Nazi war hero films (eg “The Nation’s Pride”) are opposed to the Jewish expressionist films of the 1920s in the Weimar Republic. Tarantino has deliberately used the chiaroscuro technique of expressionist cinematographic poetics. The verbal allusion to the bad Jewish boy called “Bear Jew” or “Golem” is part of this intertextual joy in the film. Pabst is mentioned and Emil Jannings appears himself as a character in film fiction. Chaplin’s Leni Riefenstahl, Max Linder, “King Kong” and “The Kid” are also part of Tarantino’s cinematic text. Shoshana Dreyfus, the sole survivor of the entire Jewish family, collaborates with the Nazis as the owner of the host cinema of the German night under the name Emmanuelle Mimieux and takes on the appearances of the supposed collaborating actress Danielle Darrieux. Furthermore, the Tarantino film is also indirectly a film about propaganda hate films, such as “The Eternal Jew” (directed by Fritz Hippler, 1940), which have become part of the subconscious of the people even in France: Perrier LaPadite decides betray the Dreyfus family only after Hans Landa tells his story of rats (i.e. Jews) bringing disease and disaster. The savior of the Jews becomes their traitor after Landa’s brainwashing and silently points out, albeit with tears in his eyes, his location in the basement. This movie is also a movie about cutting movies, changing them up with new subversive and embedded movie sequences. The film material itself (nitrate film prints) eventually becomes the most important means of destroying the entire Nazi leadership.
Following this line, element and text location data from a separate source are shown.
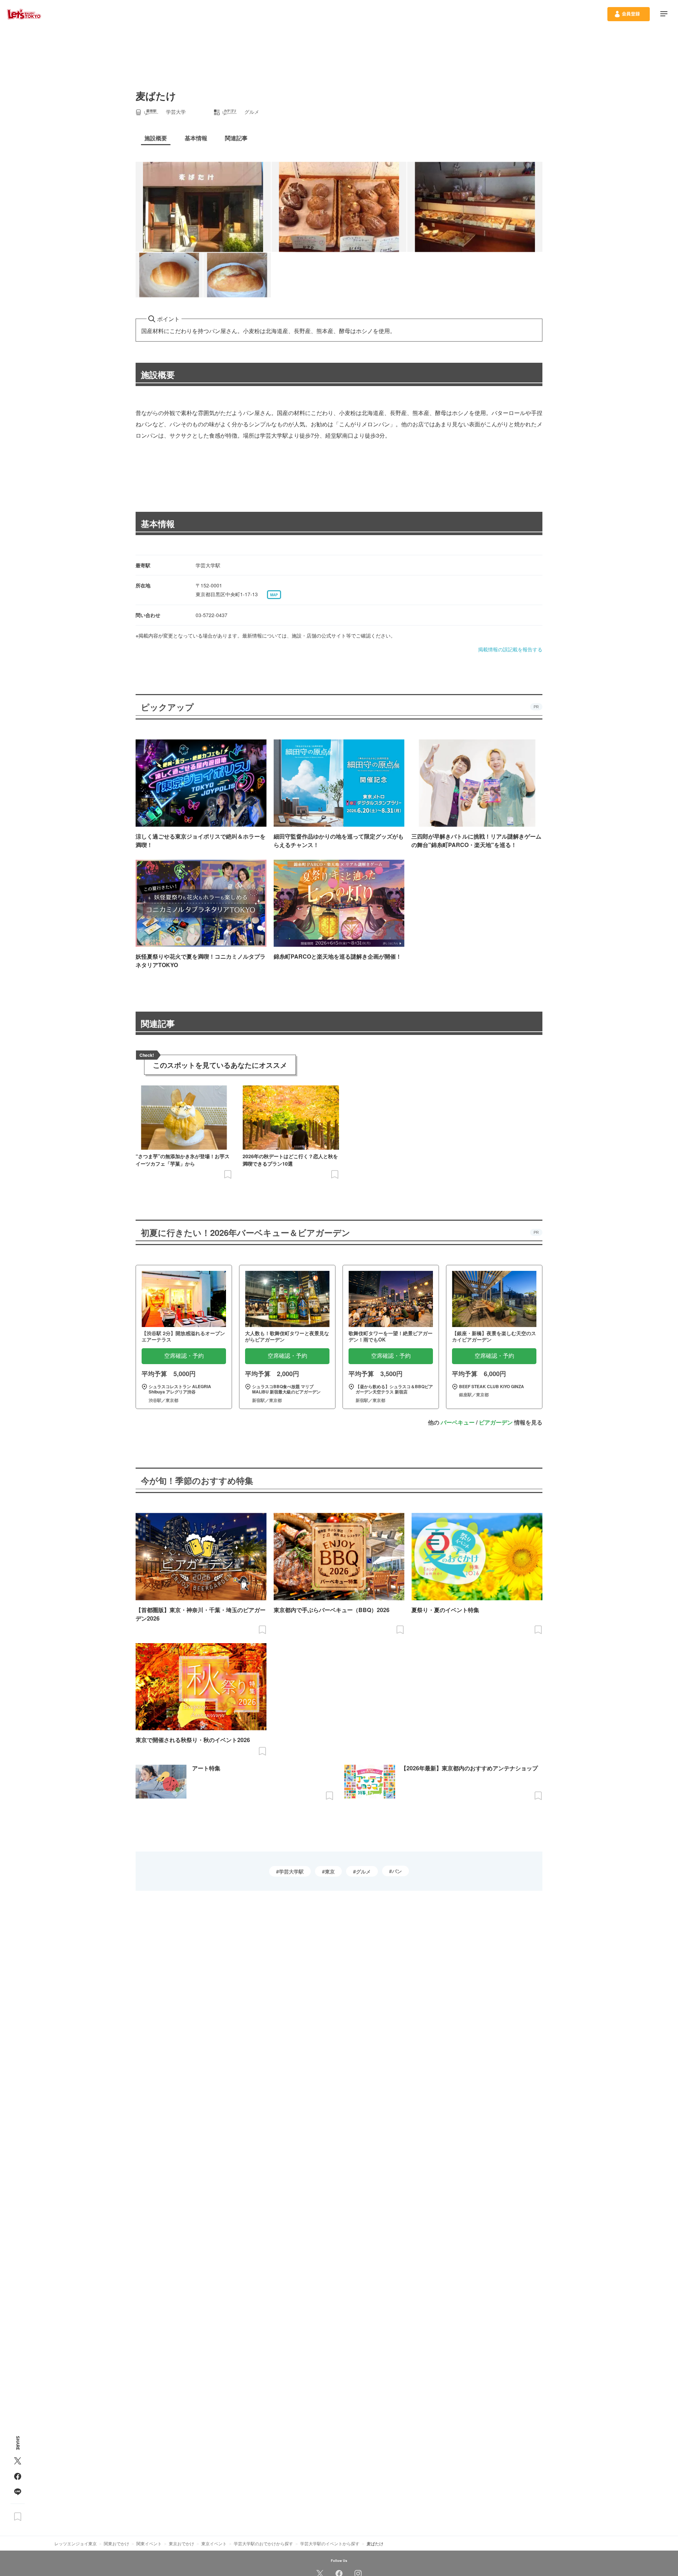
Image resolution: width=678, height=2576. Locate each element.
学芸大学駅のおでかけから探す (263, 2543)
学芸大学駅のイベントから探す (329, 2543)
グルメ (363, 1871)
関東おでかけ (116, 2543)
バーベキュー (458, 1422)
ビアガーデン (496, 1422)
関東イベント (149, 2543)
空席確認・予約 (184, 1356)
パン (397, 1871)
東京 (330, 1871)
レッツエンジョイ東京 (75, 2543)
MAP (274, 594)
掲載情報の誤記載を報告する (510, 649)
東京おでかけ (181, 2543)
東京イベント (214, 2543)
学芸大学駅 (291, 1871)
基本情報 (158, 523)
Let’s finally see the reception of the film. The common denominator of most of the early reviews of this film was the fact that they all praised the overwhelming performance of an Austrian-born actor, Christoph Waltz, who professed his brilliance in playing the resourceful Hans Landa and at the same time manifested his mysterious anonymity abroad. world. However, this is not the truth. He was almost unknown to the English-speaking world in a way that they had hardly ever seen him perform. Most of his roles were for German TV movies, but he was certainly not anonymous. In fact, people would be surprised if he was considered a prodigy in his early days as an actor, in the same way that Pitt was proclaimed as Robert Redford of the “next generation”.

However, there is a big difference between the two. Christoph Waltz is a classical actor, in the sense that he studied acting at the Max Reinhardt theater school in Vienna and at the Lee Strasberg Theater Institute in New York (the same Lee Strasberg who taught Al Pacino, Robert De Niro, Dustin Hoffman and most of The Actors and Actresses of the ’80s and’ 90s the art of method acting!) As such, Waltz, being a classically educated actor, certainly has a wider range of craft techniques at his disposal, than Masterfully implores throughout this film. Pitt, on the other hand, has evolved as an actor and carries the same tenacity and charm of a young Frank Sinatra, a role he played gallantly in Soderbergh’s remake of “Ocean’s 11.” The two actors find themselves in an environment that serves as a catalyst for their conflict, designed not to tame and calm, but to provoke and embellish reactions, sharpen the senses, and highlight the hidden qualities of both worlds. The film benefits from their mutual exclusivity and it is not surprising that Waltz ended up winning the Oscar for best supporting actor, which places him alongside Emil Jannings, as the second Austrian to receive this award. He will surely go down in history as the man who brought to life one of the clever but hideous antagonists in modern film history, alongside Hannibal Lecter from Hopkins or Norman Bates from Perkins from “Psycho.”